2-3 piwa dziennie - czy to już alkoholizm?
Witam! Mam problem z mężem. Znamy się od sześciu lat. Na początku znajomości mój obecny mąż miał poważny problem alkoholowy - dziennie wypijał od 6 piw w górę. Na imprezach upijał się prawie do nieprzytomności. Na szczęście odkąd zaczął się ze mną spotykać, pracował nad tym, by ograniczać to szaleństwo. Obecnie wypija 2-3 piwa dziennie, ale o tylu to ja wiem. Dziś przekonałam się, że mój mąż wypija jeszcze po kryjomu. Otóż, byłam pewna, że jest jedno piwo w lodówce, bo sama je przekładałam. Przez przypadek zorientowałam się, że piwa już w lodówce nie ma, a była dopiero godzina 10.30! W sobotę, mój mąż również zrobił taką akcję, i wypił około godz. 11. Uważam, że jako biznesmen, który ma poważną firmę, powinien być na chodzie, a nie tylko wysyła ludzi jak gdzieś trzeba jechać samochodem. No i oczywiście dochodzą do tego kłamstwa, bo gdy zapytałam gdzie jest to piwo, do od razu odpowiedział, że oddał koledze, który dziś przyszedł na kacu. Nie udało mu się jednak zrobić ze mnie idiotki i powiedziałam mu, że myślę, że jest alkoholikiem. A on na to: „ale czy ja jestem pijany? Czy leżę n***** pod stołem?!”. Taka z nim rozmowa.
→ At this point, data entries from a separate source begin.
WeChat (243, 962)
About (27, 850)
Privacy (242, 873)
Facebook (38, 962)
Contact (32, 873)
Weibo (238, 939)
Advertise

On uważa, że jak pije w domu, to nie jest alkoholizm, bo alkoholicy to sączą wódę pod sklepem. Zdaję sobie sprawę z tego, że on nie jest świadomy swojego nałogu, ale ciągłe zamartwianie się, czy jak wrócę z pracy do domu, czy będzie już po piwku, czy nie, zaczyna mnie męczyć. Mąż w sumie nie jest agresywny po piwie, ale zdarzyły się dwie sytuacje, że gdy stanowczo powiedziałam, że nie pozwolę mu wypić piwa, to on rzucił tym piwem o ścianę i wybiegł z domu. Innym razem po delikatnej kłótni na tym właśnie gruncie poszedł zabalować do kolegi i wrócił drugiego dnia po południu kompletnie zalany. Proszę mi pomóc, jak mu przetłumaczyć, że to jest problem, że nie chcę tak żyć?! Co mam zrobić, gdzie się kierować? Pozdrawiam.